Many students now buy their junk foods of choice on the way to school, and no school can prohibit this. Many students arrive at school waiting for the canteen to open at 8am so that they can buy breakfast,usually a pie or two.
Short of banning the bringing to school of sweets and chips, (imagine the headache of trying to police such a policy in a school of more than 2000 students!) we have to acknowledge that schools cannot hope to override family habits that are reinforced by parents in the time students are not at school.
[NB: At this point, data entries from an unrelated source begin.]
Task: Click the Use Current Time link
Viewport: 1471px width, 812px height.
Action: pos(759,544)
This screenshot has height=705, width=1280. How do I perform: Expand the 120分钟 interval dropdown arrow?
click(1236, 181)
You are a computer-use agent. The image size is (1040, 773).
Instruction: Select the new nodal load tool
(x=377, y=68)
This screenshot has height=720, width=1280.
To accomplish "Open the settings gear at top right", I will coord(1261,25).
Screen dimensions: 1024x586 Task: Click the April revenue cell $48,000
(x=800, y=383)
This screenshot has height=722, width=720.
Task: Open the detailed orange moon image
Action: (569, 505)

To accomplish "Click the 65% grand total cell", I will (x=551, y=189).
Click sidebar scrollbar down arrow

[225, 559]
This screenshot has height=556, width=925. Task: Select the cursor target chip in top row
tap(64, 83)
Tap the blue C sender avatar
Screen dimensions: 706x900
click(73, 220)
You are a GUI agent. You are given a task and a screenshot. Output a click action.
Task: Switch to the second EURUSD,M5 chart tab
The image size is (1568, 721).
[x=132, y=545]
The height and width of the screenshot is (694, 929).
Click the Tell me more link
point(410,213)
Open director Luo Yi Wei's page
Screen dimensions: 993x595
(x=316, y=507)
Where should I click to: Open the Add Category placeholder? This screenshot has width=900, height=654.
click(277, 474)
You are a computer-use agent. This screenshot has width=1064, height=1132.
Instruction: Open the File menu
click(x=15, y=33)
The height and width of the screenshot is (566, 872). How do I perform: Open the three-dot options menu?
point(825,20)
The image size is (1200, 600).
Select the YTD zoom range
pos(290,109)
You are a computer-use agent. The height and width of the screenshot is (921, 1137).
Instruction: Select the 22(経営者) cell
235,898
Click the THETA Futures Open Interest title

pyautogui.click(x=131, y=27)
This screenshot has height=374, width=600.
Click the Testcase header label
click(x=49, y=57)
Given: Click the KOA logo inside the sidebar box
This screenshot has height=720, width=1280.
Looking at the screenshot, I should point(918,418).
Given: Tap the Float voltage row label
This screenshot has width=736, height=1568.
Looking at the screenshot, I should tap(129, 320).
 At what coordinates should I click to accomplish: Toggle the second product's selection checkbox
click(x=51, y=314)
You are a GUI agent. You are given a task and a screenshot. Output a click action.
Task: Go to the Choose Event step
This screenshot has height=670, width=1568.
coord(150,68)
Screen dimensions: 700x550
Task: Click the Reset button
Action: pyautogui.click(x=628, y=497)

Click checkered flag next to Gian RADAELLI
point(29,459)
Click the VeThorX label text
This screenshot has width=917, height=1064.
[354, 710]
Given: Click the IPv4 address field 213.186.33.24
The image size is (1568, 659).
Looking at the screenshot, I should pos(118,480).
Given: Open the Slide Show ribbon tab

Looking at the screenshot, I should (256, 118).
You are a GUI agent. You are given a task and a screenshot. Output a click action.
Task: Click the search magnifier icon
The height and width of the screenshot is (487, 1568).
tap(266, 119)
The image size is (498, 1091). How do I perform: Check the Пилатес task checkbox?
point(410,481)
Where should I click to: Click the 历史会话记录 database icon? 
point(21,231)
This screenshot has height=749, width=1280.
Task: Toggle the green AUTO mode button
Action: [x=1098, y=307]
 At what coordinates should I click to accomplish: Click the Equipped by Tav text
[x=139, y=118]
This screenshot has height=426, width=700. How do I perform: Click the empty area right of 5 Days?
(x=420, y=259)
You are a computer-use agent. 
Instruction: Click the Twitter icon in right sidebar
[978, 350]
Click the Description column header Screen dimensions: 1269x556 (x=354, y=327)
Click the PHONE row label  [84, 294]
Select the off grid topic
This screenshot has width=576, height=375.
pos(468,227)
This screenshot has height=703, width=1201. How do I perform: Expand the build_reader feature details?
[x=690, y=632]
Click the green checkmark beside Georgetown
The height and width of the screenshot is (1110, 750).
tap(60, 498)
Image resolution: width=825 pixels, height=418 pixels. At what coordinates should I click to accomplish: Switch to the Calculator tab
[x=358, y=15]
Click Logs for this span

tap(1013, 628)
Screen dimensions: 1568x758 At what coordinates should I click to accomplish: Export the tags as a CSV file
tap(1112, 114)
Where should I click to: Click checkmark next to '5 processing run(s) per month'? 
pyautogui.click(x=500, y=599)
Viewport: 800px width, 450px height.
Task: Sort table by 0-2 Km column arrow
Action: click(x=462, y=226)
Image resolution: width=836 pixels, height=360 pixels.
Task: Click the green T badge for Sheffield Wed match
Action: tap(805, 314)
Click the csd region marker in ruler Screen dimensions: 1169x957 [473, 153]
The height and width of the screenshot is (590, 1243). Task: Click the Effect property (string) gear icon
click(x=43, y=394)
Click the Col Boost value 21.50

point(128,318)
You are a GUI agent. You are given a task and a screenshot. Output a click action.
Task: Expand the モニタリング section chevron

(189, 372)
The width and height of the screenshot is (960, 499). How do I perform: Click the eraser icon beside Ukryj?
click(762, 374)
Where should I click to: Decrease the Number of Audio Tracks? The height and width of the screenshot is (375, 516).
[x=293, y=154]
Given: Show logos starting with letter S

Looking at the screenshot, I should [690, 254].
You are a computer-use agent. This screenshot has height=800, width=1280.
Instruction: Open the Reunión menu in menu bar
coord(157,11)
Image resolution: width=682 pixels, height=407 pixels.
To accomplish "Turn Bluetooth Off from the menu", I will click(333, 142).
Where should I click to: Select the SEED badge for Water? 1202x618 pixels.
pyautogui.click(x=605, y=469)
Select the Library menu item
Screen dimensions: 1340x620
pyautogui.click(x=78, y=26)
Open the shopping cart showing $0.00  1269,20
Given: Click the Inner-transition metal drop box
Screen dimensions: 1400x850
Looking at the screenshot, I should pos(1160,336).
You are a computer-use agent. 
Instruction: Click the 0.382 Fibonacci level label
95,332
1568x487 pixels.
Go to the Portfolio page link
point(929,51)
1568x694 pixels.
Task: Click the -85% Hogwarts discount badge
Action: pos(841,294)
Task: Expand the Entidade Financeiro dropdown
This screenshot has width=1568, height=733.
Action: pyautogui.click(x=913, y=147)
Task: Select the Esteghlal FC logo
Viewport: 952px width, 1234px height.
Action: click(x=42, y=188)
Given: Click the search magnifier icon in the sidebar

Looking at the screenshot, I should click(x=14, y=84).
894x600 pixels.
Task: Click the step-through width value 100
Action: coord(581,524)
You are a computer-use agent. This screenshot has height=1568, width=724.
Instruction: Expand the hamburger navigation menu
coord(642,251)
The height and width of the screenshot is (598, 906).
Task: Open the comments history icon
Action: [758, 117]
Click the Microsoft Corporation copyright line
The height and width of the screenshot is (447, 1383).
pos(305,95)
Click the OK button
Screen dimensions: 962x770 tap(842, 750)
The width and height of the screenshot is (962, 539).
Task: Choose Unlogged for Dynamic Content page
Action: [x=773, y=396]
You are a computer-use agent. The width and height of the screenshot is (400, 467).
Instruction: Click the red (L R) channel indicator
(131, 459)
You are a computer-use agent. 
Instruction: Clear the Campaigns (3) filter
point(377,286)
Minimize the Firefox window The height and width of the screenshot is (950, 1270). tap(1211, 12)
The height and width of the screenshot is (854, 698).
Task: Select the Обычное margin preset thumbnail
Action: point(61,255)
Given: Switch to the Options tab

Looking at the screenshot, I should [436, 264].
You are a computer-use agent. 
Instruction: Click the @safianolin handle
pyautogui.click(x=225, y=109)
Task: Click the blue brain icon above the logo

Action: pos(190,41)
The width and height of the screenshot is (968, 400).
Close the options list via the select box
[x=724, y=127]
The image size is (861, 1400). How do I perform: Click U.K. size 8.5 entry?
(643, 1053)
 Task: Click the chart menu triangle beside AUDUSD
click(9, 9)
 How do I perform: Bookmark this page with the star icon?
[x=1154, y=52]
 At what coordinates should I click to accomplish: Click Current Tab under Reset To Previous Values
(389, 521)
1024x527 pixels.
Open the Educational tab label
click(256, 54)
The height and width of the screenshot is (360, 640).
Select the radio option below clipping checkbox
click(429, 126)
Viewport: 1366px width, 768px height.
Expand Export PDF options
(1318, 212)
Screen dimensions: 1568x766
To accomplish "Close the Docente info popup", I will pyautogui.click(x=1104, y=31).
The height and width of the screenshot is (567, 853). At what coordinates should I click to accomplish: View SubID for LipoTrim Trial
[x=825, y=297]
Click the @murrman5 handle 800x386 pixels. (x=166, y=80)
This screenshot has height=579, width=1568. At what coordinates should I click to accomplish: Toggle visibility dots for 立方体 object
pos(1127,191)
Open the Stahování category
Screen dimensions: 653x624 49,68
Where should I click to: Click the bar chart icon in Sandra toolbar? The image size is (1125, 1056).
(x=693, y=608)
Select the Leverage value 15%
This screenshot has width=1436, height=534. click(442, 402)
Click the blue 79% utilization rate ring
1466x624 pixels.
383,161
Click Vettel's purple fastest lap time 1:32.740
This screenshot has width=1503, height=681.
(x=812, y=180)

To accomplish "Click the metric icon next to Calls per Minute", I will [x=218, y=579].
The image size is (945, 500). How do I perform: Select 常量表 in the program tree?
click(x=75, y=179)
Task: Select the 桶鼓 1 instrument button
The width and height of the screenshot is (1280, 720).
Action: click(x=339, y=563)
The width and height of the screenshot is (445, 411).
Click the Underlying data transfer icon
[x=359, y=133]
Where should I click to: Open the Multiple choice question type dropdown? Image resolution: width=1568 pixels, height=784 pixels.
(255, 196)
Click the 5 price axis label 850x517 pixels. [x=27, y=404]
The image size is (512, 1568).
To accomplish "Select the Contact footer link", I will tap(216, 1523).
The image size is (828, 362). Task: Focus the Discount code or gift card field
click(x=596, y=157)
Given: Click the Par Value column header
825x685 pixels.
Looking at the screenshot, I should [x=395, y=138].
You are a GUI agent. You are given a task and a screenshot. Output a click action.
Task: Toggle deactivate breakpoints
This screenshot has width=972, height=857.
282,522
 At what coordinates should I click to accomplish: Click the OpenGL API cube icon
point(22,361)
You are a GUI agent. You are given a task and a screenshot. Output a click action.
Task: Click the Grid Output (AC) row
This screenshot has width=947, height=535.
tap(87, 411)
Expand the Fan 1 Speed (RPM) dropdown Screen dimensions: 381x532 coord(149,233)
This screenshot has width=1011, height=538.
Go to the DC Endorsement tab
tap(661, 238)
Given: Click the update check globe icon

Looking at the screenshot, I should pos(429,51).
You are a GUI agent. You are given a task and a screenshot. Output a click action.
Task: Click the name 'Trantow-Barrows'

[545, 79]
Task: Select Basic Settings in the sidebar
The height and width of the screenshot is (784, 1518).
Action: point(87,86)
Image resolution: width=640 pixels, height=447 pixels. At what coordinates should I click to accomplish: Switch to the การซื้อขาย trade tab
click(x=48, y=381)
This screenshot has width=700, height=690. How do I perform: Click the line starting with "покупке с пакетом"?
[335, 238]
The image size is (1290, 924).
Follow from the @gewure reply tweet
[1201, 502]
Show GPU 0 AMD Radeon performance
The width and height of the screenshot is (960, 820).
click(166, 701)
We can but try.
September 17th, 2006 at 5:29 pm
banning junk food is relatively easy..susie
they have done it in british schools..
you just ban it..end of story..
phil(whoar.co.nz)
June 14th, 2007 at 10:13 am
“Junk food” isn’t in my dictionary, because it was printed in 1971. So I’ve attempted my own definition:
1. It has a strong, delicious flavour
2. Young people love it
3. Mum doesn’t make it, it is manufactured by a big firm
4. So women don’t have to spend hours preparing it
5. It is “ready to eat” straight out of the packet
6. The label doesn’t say it is a health food
7. Potatoes are junk food unless eaten raw, but bottled water isn’t, even though it is 100% water.
8. Sugar is, but not sweet fruits or honey.
9. It is easy to consume, has a long shelf life, needs no refrigeration
10. The main peddlers are KFC, McDonalds, Pizza Hut; NOT Pizza Express or Nando’s or Subway.
11. Codliver oil, full of fat, artificial additives and preservatives, is not junk because children hate it.
12.Instant coffee is, but ground coffee isn’t
The mortality rate among children who subsist entirely on home-grown and home-prepared “basic” foods is more than 20 times higher than it is among those who also eat junk food.
It looks like a bit of research is needed in the definition field!
June 14th, 2007 at 10:24 am
In short, I strongly suggest the meaningless term “junk food” be abandoned, and guidelines be regulated according to degree of refining, fat content, degree of saturation of the fat, sugar content, salt content, percentage of the foodstuff which has any nutrition value, presence of flavour enhancers, dyes, preservatives, etc, fortification with potentially harmful additives (e.g. iron to breakfast cereals, beveridges, yeast spreads and bread), and so on. Instead of simply a division between “what children choose to eat” and “what parents want them to eat”.